ファーウェイ「独自OS搭載のスマホ、来春発表も」アンドロイド使えないなら「第三極」形成へ

リチャード・ユー

ベルリンで開かれている欧州最大の家電見本市IFAに登壇するファーウェイの余承東氏。

REUTERS/Hannibal Hanschke

中国IT大手ファーウェイ(華為技術)のコンシューマー事業部の余承東(リチャード・ユー)CEOは9月8日、欧州最大の家電見本市IFAで記者の質問に答え、「ファーウェイはグーグルとの協業を続けたいが、もしグーグルがサービスを提供してくれないなら、来年(2020年)3月に発売するP40は、(独自OS)ハーモニーOS(鴻蒙)が搭載された最初のスマホになるかもしれない」と語った。

米中貿易戦争が深刻化し、アメリカのトランプ政権がファーウェイへの輸出規制を発動する中で、グーグルもファーウェイに対し、アンドロイドなど関連サービスを打ち切ると報じられている。

ファーウェイは7月、独自開発した「ハーモニーOS」を発表。任正非CEOらはハーモニーOSがスマホ向けではなく、家電や自動運転車などIoT機器への搭載を目的としたものと説明した。
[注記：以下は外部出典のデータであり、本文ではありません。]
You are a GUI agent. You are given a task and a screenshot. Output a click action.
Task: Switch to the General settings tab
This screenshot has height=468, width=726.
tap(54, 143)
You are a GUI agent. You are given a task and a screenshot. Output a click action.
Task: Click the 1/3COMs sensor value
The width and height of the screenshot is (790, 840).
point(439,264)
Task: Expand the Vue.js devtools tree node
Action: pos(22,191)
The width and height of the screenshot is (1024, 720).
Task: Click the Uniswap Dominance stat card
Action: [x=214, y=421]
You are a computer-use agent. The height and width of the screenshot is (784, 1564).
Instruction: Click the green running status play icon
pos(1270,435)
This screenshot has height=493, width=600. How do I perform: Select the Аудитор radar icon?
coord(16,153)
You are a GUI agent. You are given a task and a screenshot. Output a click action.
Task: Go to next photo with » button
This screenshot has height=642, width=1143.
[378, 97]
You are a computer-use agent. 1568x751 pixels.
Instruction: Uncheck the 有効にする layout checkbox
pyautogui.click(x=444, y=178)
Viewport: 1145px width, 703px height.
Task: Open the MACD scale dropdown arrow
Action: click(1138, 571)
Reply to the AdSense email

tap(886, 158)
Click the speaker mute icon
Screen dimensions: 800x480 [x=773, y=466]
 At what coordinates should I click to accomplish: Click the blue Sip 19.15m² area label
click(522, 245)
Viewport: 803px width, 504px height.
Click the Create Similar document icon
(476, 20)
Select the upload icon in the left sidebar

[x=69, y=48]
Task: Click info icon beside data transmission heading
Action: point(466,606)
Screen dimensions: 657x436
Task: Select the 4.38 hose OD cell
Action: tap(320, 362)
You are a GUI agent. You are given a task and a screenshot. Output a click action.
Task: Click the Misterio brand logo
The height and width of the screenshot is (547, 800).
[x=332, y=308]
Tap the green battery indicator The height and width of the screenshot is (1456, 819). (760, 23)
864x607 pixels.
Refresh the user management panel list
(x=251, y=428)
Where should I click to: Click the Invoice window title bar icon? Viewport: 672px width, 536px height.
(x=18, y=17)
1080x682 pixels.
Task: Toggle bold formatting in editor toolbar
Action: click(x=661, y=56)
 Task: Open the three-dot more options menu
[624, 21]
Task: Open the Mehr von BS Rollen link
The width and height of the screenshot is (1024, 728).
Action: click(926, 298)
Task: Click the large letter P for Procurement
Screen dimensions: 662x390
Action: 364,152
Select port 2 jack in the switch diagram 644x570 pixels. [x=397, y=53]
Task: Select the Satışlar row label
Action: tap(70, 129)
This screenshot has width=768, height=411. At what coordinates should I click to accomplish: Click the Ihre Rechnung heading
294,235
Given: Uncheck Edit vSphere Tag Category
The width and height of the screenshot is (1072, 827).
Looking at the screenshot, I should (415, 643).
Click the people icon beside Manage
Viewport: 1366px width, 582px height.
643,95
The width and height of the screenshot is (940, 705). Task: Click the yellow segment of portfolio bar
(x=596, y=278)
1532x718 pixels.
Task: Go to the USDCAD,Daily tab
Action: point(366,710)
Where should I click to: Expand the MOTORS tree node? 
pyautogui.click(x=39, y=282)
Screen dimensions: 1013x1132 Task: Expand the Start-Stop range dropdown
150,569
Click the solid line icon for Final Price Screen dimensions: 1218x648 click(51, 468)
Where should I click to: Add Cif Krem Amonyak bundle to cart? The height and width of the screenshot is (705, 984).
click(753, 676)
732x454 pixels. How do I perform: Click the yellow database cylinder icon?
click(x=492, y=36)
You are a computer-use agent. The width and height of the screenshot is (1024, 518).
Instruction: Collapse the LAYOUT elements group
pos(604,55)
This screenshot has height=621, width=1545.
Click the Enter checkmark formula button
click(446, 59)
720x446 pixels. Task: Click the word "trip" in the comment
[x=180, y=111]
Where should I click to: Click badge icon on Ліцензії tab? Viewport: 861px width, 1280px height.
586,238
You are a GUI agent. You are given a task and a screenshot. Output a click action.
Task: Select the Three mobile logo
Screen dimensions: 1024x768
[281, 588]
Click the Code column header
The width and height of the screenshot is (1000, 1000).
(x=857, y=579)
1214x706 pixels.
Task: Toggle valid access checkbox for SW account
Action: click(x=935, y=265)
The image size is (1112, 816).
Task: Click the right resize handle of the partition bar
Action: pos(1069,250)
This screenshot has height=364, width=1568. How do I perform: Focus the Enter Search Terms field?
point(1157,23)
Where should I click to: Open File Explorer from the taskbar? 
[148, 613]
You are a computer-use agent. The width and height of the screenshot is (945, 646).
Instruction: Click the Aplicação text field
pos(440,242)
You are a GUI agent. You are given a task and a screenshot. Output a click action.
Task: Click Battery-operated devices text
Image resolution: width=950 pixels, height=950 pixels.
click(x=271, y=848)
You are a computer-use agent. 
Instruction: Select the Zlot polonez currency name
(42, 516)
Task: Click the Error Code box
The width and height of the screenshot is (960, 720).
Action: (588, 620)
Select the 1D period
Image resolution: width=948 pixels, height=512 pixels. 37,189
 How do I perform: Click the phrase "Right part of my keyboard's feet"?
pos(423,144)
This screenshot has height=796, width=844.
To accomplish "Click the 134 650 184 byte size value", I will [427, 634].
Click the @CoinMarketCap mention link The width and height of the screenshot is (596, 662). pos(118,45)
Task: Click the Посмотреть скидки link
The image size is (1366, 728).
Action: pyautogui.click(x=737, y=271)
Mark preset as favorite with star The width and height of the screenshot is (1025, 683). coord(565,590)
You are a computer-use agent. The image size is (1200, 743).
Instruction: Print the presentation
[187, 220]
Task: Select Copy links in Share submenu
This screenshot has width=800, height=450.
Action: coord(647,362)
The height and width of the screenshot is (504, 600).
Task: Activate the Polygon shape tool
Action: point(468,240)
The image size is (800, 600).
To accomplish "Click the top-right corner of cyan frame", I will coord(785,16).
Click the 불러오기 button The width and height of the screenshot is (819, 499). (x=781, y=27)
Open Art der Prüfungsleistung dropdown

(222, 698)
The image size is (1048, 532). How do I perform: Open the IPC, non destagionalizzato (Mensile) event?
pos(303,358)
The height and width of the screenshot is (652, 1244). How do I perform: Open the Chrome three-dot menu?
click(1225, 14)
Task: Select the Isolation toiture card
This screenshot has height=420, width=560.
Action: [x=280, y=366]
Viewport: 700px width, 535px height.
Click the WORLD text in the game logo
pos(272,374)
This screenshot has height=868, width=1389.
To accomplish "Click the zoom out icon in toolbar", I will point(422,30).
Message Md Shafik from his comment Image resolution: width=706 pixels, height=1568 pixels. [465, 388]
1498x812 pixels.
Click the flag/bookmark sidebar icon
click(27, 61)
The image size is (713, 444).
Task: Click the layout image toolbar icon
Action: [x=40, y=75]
とはいえ、9月19日に発表されるスマホ新機種のMate30にもアンドロイドアプリが搭載されない可能性が浮上、ファーウェイの旗艦シリーズであるP40にハーモニーOSが搭載されれば、アップルのiOS、グーグルのアンドロイドに二分されていたスマホOS市場で、「第三極」が生まれることとなる。

9月発表の新機種もグーグル搭載されない可能性

アンドロイド

9月に発売される新機種には、グーグルのサービスが搭載されないかもしれない。

REUTERS/Hannibal Hanschke

ファーウェイは2018年にスマホの販売台数が2億台を突破。米調査会社IDCによると、世界シェアはアップルに肉薄する3位だった。

2019年はアメリカの規制の影響は免れないものの、中国市場でほぼ一人勝ちとなり、最新の年間販売予測は2億7000万台。

だが、9月発表のMate30に規制が及び、Gmail、Google Map、YouTube、Google Playなどが使えないとなると、海外市場でのさらなる打撃は必至だ。ファーウェイによると、ハーモニーOSはアンドロイドアプリの大部分に対応し、現在、「開発者がアンドロイドのアプリをハーモニーOS上で動くよう作業を進めている」(余氏)というが、これらのアプリの代替品採用急務となっている。